┌──

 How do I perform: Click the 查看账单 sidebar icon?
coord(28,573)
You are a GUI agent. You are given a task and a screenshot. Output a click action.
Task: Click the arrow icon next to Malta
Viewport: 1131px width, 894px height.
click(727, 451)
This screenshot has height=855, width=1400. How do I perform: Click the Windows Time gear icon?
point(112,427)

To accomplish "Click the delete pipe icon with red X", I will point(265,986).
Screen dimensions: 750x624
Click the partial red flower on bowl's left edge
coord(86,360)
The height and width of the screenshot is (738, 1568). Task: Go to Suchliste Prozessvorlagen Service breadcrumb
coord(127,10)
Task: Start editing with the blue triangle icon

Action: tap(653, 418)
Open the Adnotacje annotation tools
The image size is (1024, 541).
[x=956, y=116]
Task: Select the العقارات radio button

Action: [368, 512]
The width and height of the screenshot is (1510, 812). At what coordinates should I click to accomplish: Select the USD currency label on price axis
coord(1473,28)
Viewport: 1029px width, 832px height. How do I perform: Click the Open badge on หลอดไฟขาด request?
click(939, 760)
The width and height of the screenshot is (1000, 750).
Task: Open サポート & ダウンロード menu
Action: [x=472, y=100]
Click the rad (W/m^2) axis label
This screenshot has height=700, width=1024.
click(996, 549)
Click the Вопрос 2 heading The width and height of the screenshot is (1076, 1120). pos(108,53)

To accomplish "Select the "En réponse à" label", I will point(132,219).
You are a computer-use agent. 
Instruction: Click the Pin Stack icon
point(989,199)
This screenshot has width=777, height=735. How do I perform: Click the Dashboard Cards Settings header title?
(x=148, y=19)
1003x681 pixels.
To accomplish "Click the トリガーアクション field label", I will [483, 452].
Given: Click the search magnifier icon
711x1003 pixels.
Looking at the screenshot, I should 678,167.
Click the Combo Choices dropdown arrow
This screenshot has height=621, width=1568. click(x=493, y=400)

└──

* Task prompt *
Return exactly the lines from the one containing "The height and" through the last line of the records above, both included, and nothing else.

* Worked solution *
The height and width of the screenshot is (738, 1568). Task: Go to Suchliste Prozessvorlagen Service breadcrumb
coord(127,10)
Task: Start editing with the blue triangle icon

Action: tap(653, 418)
Open the Adnotacje annotation tools
The image size is (1024, 541).
[x=956, y=116]
Task: Select the العقارات radio button

Action: [368, 512]
The width and height of the screenshot is (1510, 812). At what coordinates should I click to accomplish: Select the USD currency label on price axis
coord(1473,28)
Viewport: 1029px width, 832px height. How do I perform: Click the Open badge on หลอดไฟขาด request?
click(939, 760)
The width and height of the screenshot is (1000, 750).
Task: Open サポート & ダウンロード menu
Action: [x=472, y=100]
Click the rad (W/m^2) axis label
This screenshot has height=700, width=1024.
click(996, 549)
Click the Вопрос 2 heading The width and height of the screenshot is (1076, 1120). pos(108,53)

To accomplish "Select the "En réponse à" label", I will point(132,219).
You are a computer-use agent. 
Instruction: Click the Pin Stack icon
point(989,199)
This screenshot has width=777, height=735. How do I perform: Click the Dashboard Cards Settings header title?
(x=148, y=19)
1003x681 pixels.
To accomplish "Click the トリガーアクション field label", I will [483, 452].
Given: Click the search magnifier icon
711x1003 pixels.
Looking at the screenshot, I should 678,167.
Click the Combo Choices dropdown arrow
This screenshot has height=621, width=1568. click(x=493, y=400)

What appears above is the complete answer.